SOURCE MATERIAL Block Start

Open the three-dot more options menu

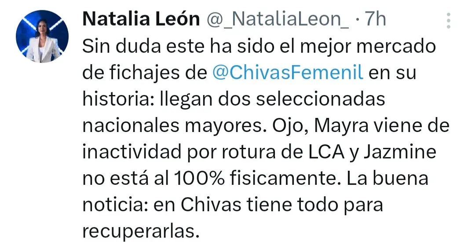[449, 20]
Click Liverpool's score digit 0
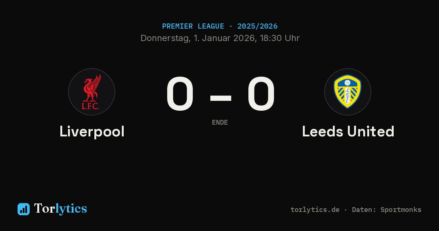This screenshot has width=439, height=231. click(x=180, y=94)
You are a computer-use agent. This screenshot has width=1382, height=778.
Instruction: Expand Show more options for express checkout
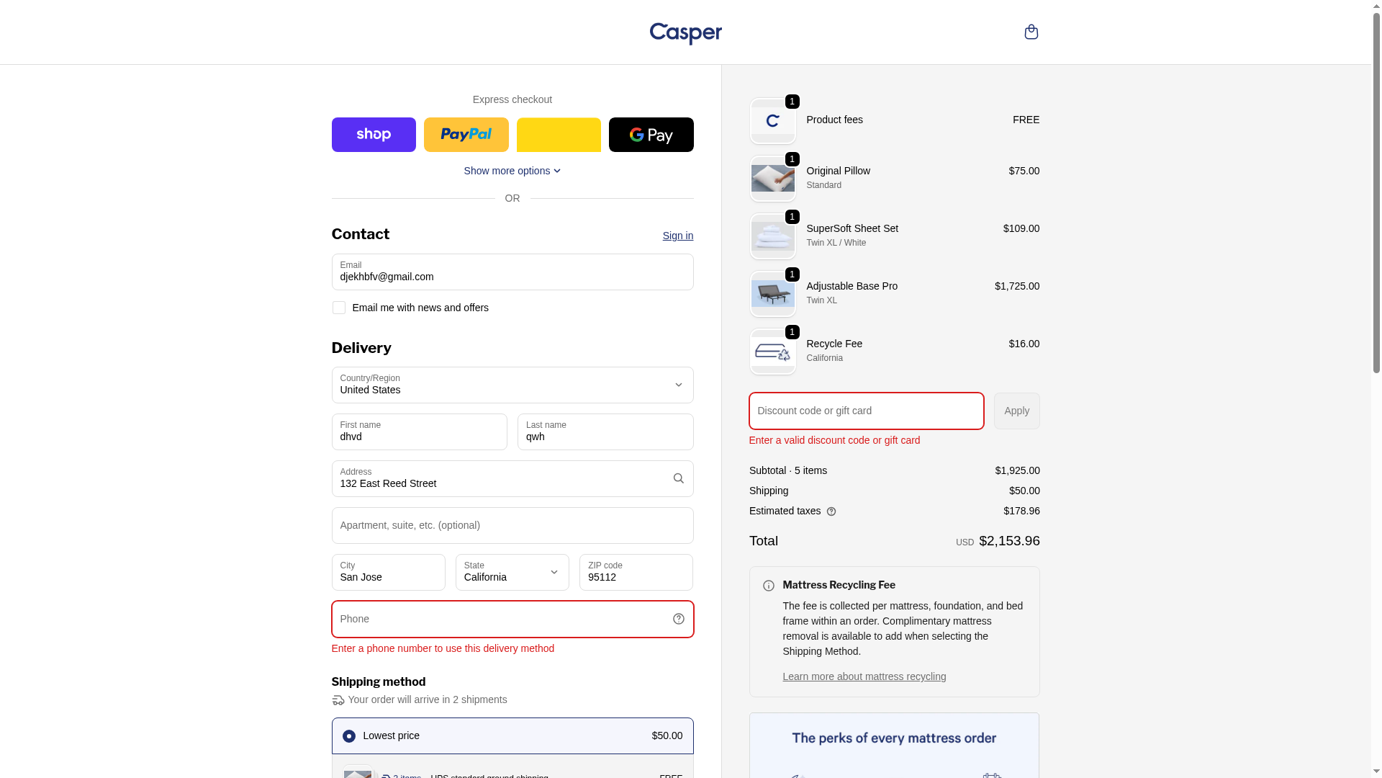(x=512, y=171)
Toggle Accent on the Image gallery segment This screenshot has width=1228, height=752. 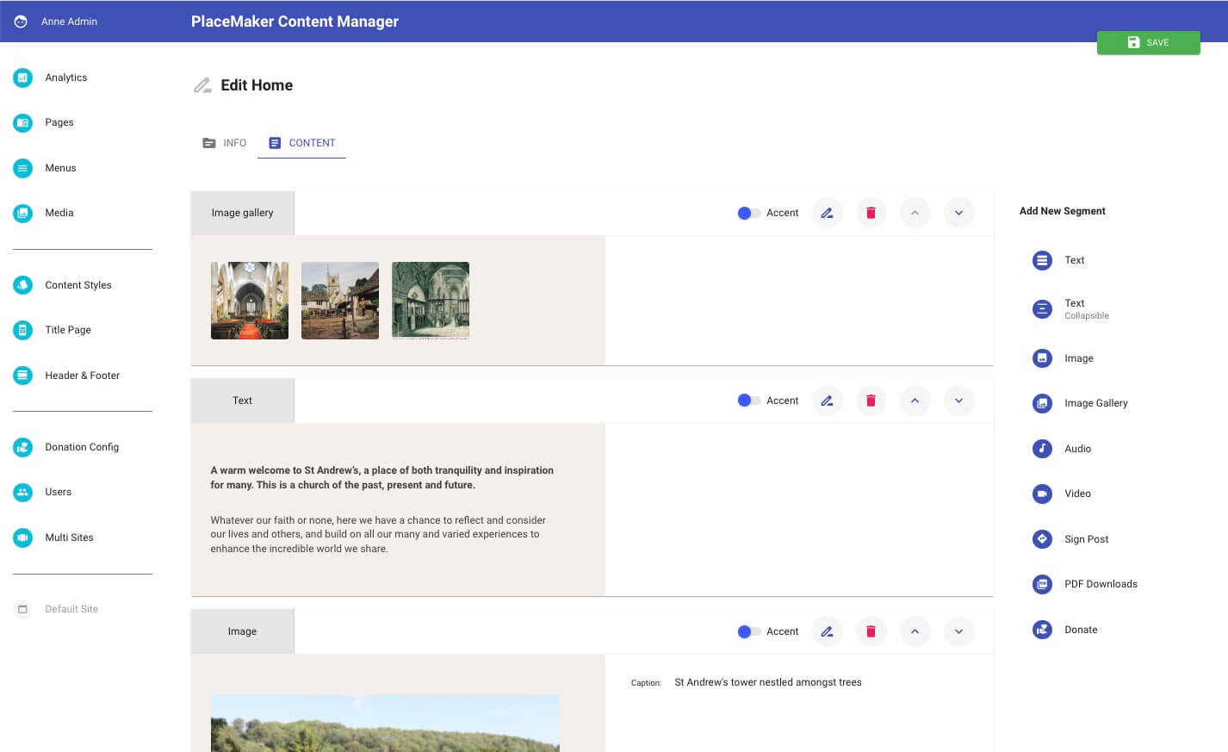click(x=748, y=213)
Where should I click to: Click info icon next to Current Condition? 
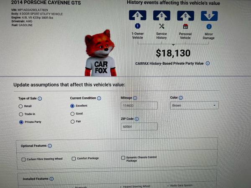click(99, 98)
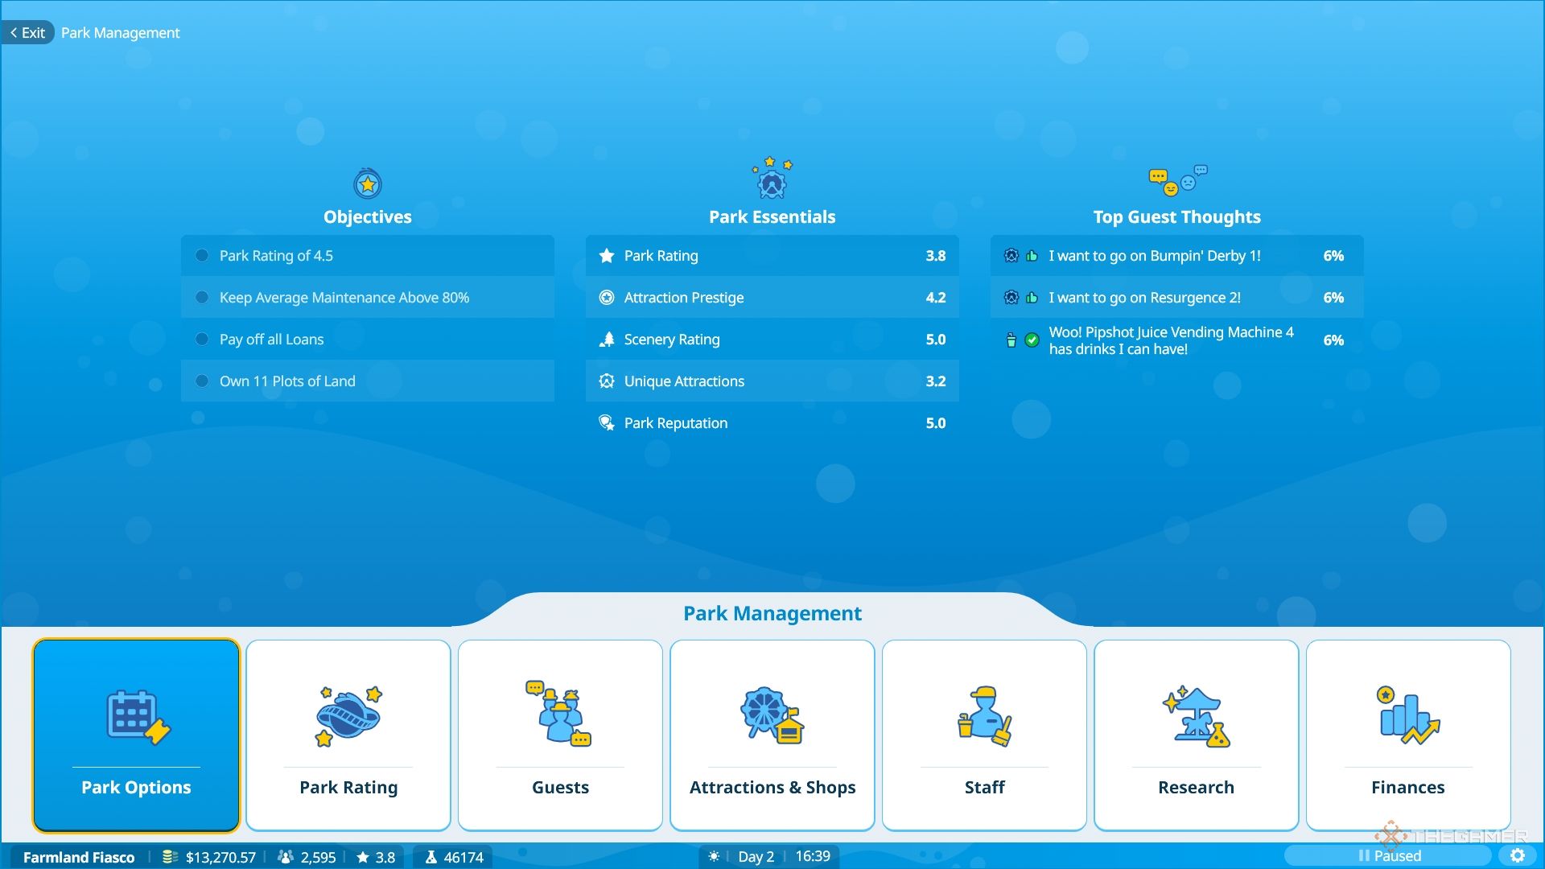Screen dimensions: 1545x869
Task: Toggle the Own 11 Plots of Land objective
Action: coord(203,381)
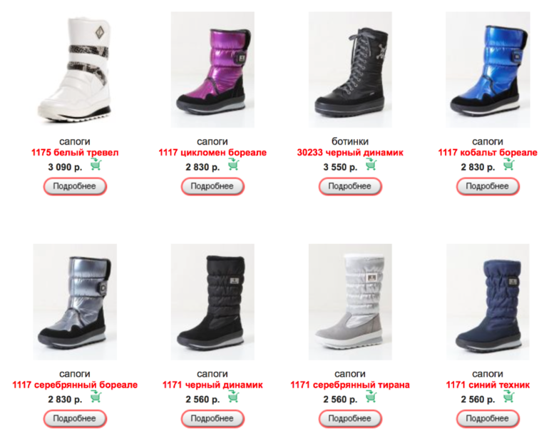View the navy quilted boot image

pyautogui.click(x=488, y=302)
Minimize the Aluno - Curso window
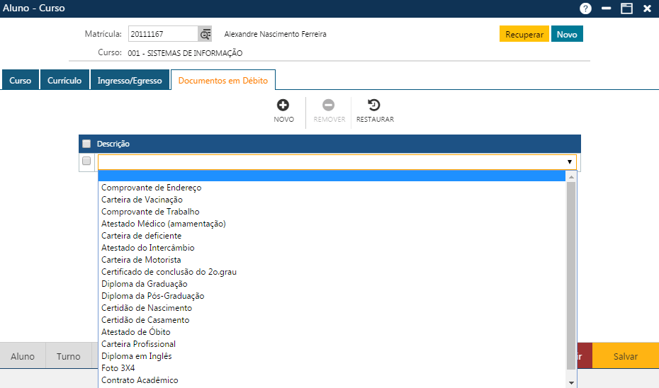This screenshot has width=659, height=388. click(606, 8)
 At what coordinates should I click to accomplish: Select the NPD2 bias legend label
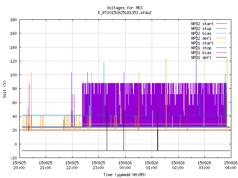coord(201,33)
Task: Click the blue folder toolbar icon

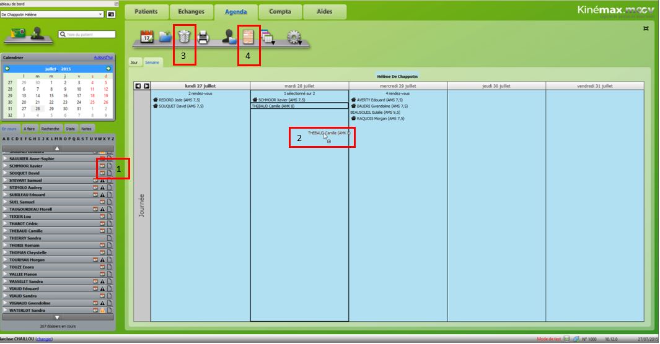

SOURCE MATERIAL Block End

**REQUIRED WORK**
In the listing, find the line with "Where should I" and retype exactly from there through the last line, both included, leaving the pictures out.

**SOLUTION TO THIS TASK**
Where should I click to: Click info icon next to Current Condition? 
click(99, 98)
Screen dimensions: 1545x869
Task: Toggle the Own 11 Plots of Land objective
Action: coord(203,381)
View the navy quilted boot image

pyautogui.click(x=488, y=302)
Minimize the Aluno - Curso window
This screenshot has width=659, height=388. click(606, 8)
 At what coordinates should I click to accomplish: Select the NPD2 bias legend label
coord(201,33)
Task: Click the blue folder toolbar icon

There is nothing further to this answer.